Tech, finance et armement unis derrière Netanyahou

Benjamin Nethanyahou au lancement du campus Google de Tel Aviv. Capture d’écran Youtube

Renfloué par les marchés financiers et soutenu par la Silicon Valley, Israël a réaffirmé sa vocation de rouage central de l’ordre géostratégique américain suite au 7 octobre 2023. Tandis que son armée continue de pilonner les Gazaouis, Google, Amazon et Microsoft lui livrent leurs modèles d’Intelligence artificielle (IA). Sur les marchés, les grandes banques absorbent sans sourciller les émissions obligataires israéliennes. Et dans les capitales occidentales, aucune sanction ne vient troubler ce flux de capitaux. Derrière les discours sécuritaires, un attelage se dessine : celui d’un techno-militarisme transatlantique, où la guerre sert de débouché à des firmes en quête de rente publique [1].

Dans un discours passionné prononcé devant le Congrès en 1986, le jeune Joe Biden a fait un aveu d’une franchise surprenante. Non seulement Israël était d’une importance vitale pour les intérêts américains, mais si « Israël n’existait pas, les États-Unis devraient l’inventer ». Peu après le 7 octobre, Joe Biden a réitéré cette déclaration en recevant le président israélien Isaac Herzog à la Maison Blanche.

On peut interpréter la déclaration de Joe Biden comme une confirmation de l’utilité stratégique d’Israël pour les États-Unis. Avant-poste de la puissance occidentale au Moyen-Orient, Israël a empêché la formation d’un bloc arabe autonome et a veillé, aux côtés des monarchies du Golfe, à ce que les énergies fossiles continuent d’affluer. Un rôle qui rend le pays essentiel au processus d’extraction des ressources mené par les États-Unis dans la périphérie moyen-orientale.

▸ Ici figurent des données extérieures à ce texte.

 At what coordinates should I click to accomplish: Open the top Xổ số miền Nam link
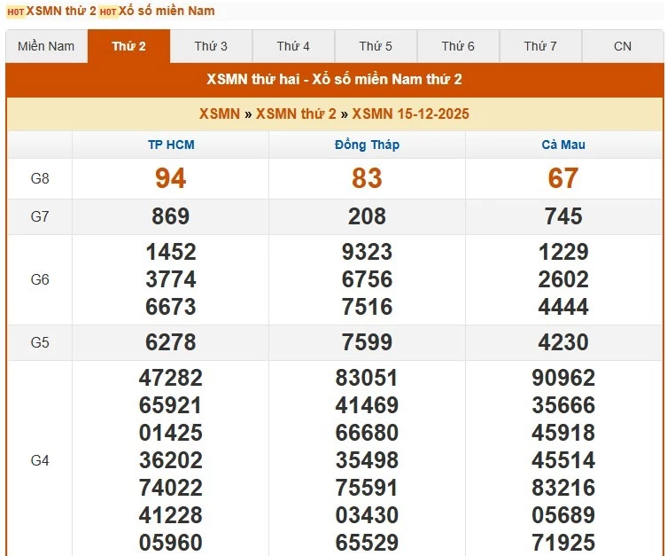point(167,12)
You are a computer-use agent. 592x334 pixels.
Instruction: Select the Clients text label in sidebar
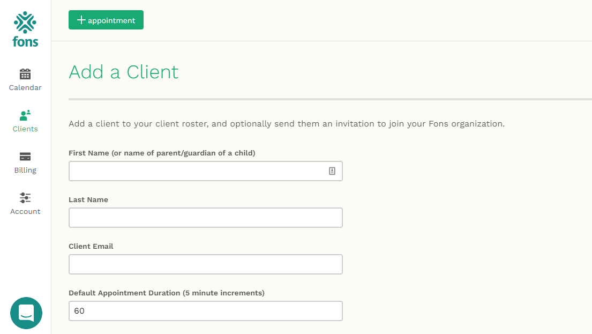coord(25,129)
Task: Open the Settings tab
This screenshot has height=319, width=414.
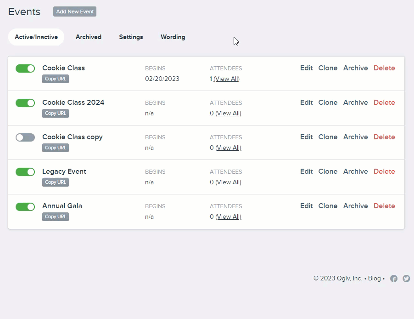Action: tap(131, 37)
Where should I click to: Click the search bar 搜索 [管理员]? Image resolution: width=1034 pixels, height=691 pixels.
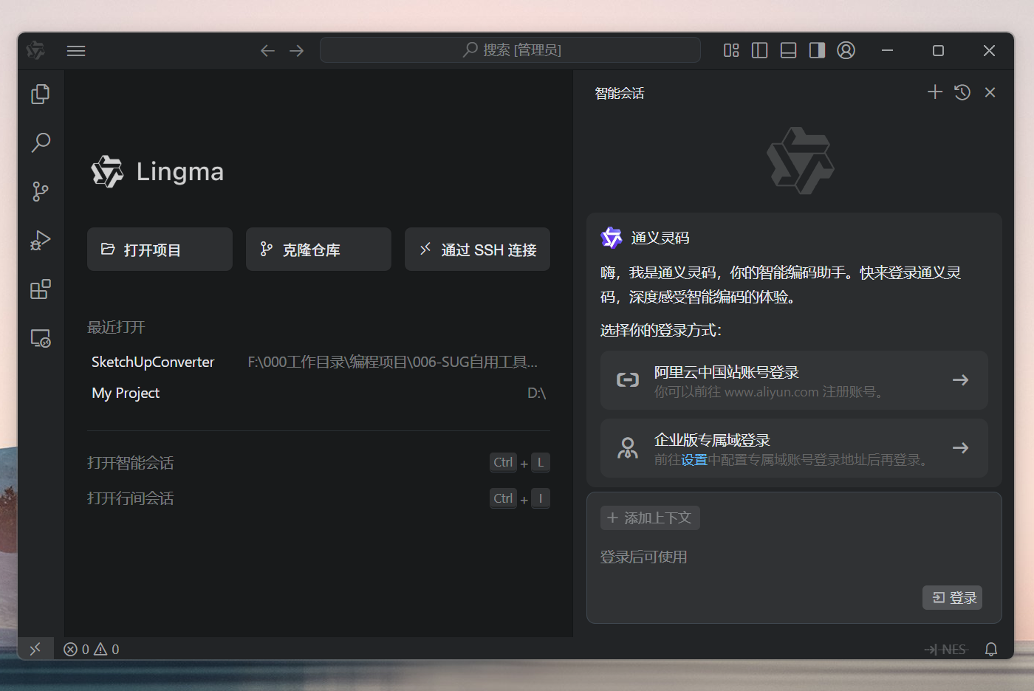coord(510,50)
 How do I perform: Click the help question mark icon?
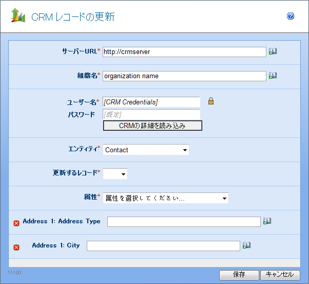point(291,16)
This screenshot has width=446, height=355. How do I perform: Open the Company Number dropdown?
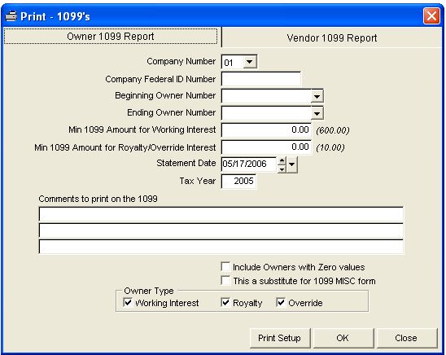[250, 62]
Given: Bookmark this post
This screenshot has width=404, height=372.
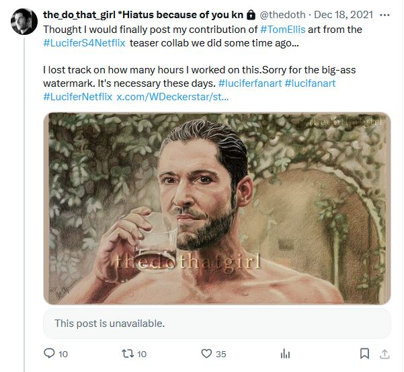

L’acquisition par Google de Wiz, société israélienne de cloud, pour 32 milliards de dollars, a constitué une bouée de sauvetage pour Tel-Aviv.

Mais les considérations géostratégiques ne sont pas les seules à lier les Etats-Unis et Israël. L’intense lobbying mené à l’intérieur des États-Unis, tel que le décrivent John Mearsheimer et Stephen Walt – auteurs de l’ouvrage The Israel Lobby and U.S. Foreign Policy – joue certainement un rôle. Cependant, outre la promotion des intérêts impériaux de l’Amérique dans la région, Israël entretient également des liens économiques étroits avec des grandes entreprises nord-américaines. Des liens qui peuvent expliquer pourquoi, lorsqu’il est question de la « sécurité d’Israël », il n’y a pas de demi-mesure – et pourquoi les Éatts-Unis demeurent complices du génocide perpétré dans la bande de Gaza.

Intégration d’Israël à l’empire américain

L’imbrication de l’économie israélienne avec celle des États-Unis a véritablement commencé au milieu des années 1980. À l’époque, Israël adopte la politique d’austérité préconisée par l’économiste Stanley Fischer pour lutter contre l’hyperinflation qui sévit dans le pays (M. Fischer est ensuite devenu le huitième gouverneur de la Banque d’Israël et le vice-président de la Réserve fédérale américaine).

Washington a récompensé Tel-Aviv en lui accordant un accord de libre-échange, une assistance financière et en renonçant à ses créances sur la dette israélienne. Cette aide a permis à Israël d’établir des relations plus étroites avec les marchés financiers américains, comme ce fut le cas après le lancement du « processus de paix » qui a abouti aux accords d’Oslo au début des années 1990. Dans les années qui ont suivi, les flux d’investissement entre les deux pays ont augmenté de manière significative.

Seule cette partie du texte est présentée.